** Data for processing follows **

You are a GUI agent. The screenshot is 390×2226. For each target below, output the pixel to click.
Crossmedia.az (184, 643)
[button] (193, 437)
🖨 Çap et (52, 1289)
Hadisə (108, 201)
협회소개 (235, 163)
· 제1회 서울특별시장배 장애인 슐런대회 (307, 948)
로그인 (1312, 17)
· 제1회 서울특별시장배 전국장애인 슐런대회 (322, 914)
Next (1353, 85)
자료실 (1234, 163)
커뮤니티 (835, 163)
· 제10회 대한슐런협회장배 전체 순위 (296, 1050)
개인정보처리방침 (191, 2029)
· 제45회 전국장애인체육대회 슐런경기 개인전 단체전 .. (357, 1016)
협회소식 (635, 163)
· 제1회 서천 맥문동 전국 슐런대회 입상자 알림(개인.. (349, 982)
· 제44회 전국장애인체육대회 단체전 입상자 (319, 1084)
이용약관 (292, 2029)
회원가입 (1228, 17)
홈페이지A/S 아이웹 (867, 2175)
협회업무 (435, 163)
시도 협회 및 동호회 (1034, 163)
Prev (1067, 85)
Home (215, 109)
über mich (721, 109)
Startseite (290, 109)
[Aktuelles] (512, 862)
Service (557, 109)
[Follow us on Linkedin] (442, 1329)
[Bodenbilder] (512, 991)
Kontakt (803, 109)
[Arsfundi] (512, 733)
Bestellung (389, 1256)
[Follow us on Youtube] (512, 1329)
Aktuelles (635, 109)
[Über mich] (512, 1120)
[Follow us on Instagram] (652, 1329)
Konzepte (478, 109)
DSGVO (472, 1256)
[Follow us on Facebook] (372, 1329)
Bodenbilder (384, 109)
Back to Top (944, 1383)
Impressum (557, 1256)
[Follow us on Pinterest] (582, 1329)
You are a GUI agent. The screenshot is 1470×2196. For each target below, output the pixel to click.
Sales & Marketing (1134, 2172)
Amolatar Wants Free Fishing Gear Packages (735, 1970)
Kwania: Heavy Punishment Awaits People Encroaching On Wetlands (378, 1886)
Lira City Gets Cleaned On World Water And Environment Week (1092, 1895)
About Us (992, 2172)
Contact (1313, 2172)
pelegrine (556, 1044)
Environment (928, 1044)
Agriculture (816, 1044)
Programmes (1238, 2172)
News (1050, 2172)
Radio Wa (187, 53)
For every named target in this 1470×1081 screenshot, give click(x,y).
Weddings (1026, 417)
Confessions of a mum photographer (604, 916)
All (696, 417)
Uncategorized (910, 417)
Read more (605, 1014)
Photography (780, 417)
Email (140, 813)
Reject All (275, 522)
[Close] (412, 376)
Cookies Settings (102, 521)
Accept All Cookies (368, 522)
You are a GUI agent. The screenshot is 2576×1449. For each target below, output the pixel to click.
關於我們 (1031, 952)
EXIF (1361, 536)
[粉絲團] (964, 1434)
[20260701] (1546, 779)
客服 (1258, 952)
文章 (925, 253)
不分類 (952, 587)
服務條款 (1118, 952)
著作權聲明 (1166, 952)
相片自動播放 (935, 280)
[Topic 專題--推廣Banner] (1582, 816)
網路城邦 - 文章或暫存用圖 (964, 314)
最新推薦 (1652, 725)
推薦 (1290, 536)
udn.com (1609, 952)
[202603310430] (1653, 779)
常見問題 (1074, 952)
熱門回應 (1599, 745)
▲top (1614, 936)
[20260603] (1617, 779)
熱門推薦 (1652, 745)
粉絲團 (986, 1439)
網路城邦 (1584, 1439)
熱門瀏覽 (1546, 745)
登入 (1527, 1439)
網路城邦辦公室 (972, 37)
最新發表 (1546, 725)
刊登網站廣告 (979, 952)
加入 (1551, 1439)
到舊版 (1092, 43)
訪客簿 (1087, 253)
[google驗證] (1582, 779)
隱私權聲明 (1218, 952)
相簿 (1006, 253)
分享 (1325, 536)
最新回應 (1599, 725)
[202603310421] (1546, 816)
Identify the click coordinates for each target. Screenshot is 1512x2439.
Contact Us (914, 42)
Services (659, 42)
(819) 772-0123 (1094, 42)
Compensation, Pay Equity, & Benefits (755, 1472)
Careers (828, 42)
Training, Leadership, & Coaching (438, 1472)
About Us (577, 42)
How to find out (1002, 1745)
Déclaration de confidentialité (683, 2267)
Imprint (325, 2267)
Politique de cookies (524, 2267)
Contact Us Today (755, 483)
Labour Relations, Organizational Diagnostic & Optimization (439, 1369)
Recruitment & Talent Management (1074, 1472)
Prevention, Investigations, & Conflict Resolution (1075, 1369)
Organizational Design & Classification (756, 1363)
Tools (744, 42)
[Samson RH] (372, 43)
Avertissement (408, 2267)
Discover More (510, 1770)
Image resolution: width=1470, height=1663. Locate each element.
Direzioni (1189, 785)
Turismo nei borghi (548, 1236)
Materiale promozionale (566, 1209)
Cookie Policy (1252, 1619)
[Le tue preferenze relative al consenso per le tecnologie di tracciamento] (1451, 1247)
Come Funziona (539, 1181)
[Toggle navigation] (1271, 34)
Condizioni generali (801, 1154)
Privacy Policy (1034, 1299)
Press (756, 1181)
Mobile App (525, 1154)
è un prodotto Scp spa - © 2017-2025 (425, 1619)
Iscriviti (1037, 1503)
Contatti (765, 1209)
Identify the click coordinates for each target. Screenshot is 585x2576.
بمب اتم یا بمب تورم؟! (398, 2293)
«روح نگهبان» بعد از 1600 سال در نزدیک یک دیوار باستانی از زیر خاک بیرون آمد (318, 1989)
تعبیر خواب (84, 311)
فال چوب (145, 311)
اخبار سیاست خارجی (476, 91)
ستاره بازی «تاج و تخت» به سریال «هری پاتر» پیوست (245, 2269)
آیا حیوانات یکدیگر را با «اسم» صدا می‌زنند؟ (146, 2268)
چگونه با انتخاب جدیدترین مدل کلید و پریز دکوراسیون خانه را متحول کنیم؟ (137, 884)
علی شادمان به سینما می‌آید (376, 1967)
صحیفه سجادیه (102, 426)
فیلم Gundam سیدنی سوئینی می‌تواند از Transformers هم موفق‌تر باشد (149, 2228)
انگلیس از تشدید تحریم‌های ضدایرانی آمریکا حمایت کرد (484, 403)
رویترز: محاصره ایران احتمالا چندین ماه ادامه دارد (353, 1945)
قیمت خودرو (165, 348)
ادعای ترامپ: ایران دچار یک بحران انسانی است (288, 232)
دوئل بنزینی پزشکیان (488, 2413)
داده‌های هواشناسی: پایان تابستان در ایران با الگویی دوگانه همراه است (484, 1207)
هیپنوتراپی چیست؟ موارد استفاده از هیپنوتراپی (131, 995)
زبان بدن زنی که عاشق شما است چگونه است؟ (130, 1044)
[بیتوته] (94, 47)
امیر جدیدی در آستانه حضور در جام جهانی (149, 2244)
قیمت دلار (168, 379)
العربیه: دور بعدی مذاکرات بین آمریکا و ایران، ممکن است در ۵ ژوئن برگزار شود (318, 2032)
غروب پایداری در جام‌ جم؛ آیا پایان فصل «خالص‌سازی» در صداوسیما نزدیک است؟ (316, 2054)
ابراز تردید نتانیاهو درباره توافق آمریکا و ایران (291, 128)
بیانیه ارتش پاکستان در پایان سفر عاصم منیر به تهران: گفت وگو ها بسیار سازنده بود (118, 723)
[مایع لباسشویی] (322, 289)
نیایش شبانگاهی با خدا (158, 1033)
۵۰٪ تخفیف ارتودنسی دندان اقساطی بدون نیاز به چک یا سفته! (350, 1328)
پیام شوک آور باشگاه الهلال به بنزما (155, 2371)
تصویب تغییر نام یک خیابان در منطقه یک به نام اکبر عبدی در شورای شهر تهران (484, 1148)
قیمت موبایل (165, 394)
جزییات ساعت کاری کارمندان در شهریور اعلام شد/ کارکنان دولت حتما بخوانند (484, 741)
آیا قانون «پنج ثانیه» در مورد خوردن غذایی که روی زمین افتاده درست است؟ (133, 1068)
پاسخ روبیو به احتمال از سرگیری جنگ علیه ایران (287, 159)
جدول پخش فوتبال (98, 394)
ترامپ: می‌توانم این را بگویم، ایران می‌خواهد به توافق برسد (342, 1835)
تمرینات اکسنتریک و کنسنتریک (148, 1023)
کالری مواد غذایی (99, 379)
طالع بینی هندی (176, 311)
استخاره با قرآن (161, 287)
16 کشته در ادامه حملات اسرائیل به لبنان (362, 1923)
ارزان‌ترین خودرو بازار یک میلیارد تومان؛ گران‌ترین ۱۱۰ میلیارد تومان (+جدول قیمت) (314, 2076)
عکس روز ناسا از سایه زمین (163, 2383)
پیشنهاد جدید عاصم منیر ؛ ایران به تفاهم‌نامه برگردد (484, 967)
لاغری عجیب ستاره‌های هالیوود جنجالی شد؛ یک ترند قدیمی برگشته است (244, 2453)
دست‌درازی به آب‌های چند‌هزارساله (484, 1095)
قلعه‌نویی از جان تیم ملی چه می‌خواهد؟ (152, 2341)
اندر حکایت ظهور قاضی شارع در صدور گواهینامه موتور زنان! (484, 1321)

** End of Data for processing **

Description of the task: Only the lines above starting with the one with "[Follow us on Pinterest] (582, 1329)" and going through the one with "隱私權聲明 (1218, 952)" are to be copied, word for word and with both ends kept.

Expected output:
[Follow us on Pinterest] (582, 1329)
You are a GUI agent. The screenshot is 1470×2196. For each target below, output the pixel to click.
Sales & Marketing (1134, 2172)
Amolatar Wants Free Fishing Gear Packages (735, 1970)
Kwania: Heavy Punishment Awaits People Encroaching On Wetlands (378, 1886)
Lira City Gets Cleaned On World Water And Environment Week (1092, 1895)
About Us (992, 2172)
Contact (1313, 2172)
pelegrine (556, 1044)
Environment (928, 1044)
Agriculture (816, 1044)
Programmes (1238, 2172)
News (1050, 2172)
Radio Wa (187, 53)
For every named target in this 1470×1081 screenshot, give click(x,y).
Weddings (1026, 417)
Confessions of a mum photographer (604, 916)
All (696, 417)
Uncategorized (910, 417)
Read more (605, 1014)
Photography (780, 417)
Email (140, 813)
Reject All (275, 522)
[Close] (412, 376)
Cookies Settings (102, 521)
Accept All Cookies (368, 522)
You are a GUI agent. The screenshot is 2576×1449. For each target below, output the pixel to click.
關於我們 (1031, 952)
EXIF (1361, 536)
[粉絲團] (964, 1434)
[20260701] (1546, 779)
客服 (1258, 952)
文章 (925, 253)
不分類 (952, 587)
服務條款 (1118, 952)
著作權聲明 (1166, 952)
相片自動播放 (935, 280)
[Topic 專題--推廣Banner] (1582, 816)
網路城邦 - 文章或暫存用圖 (964, 314)
最新推薦 (1652, 725)
推薦 (1290, 536)
udn.com (1609, 952)
[202603310430] (1653, 779)
常見問題 (1074, 952)
熱門回應 (1599, 745)
▲top (1614, 936)
[20260603] (1617, 779)
熱門推薦 (1652, 745)
粉絲團 (986, 1439)
網路城邦 (1584, 1439)
熱門瀏覽 (1546, 745)
登入 (1527, 1439)
網路城邦辦公室 (972, 37)
最新發表 (1546, 725)
刊登網站廣告 (979, 952)
加入 (1551, 1439)
到舊版 (1092, 43)
訪客簿 (1087, 253)
[google驗證] (1582, 779)
隱私權聲明 (1218, 952)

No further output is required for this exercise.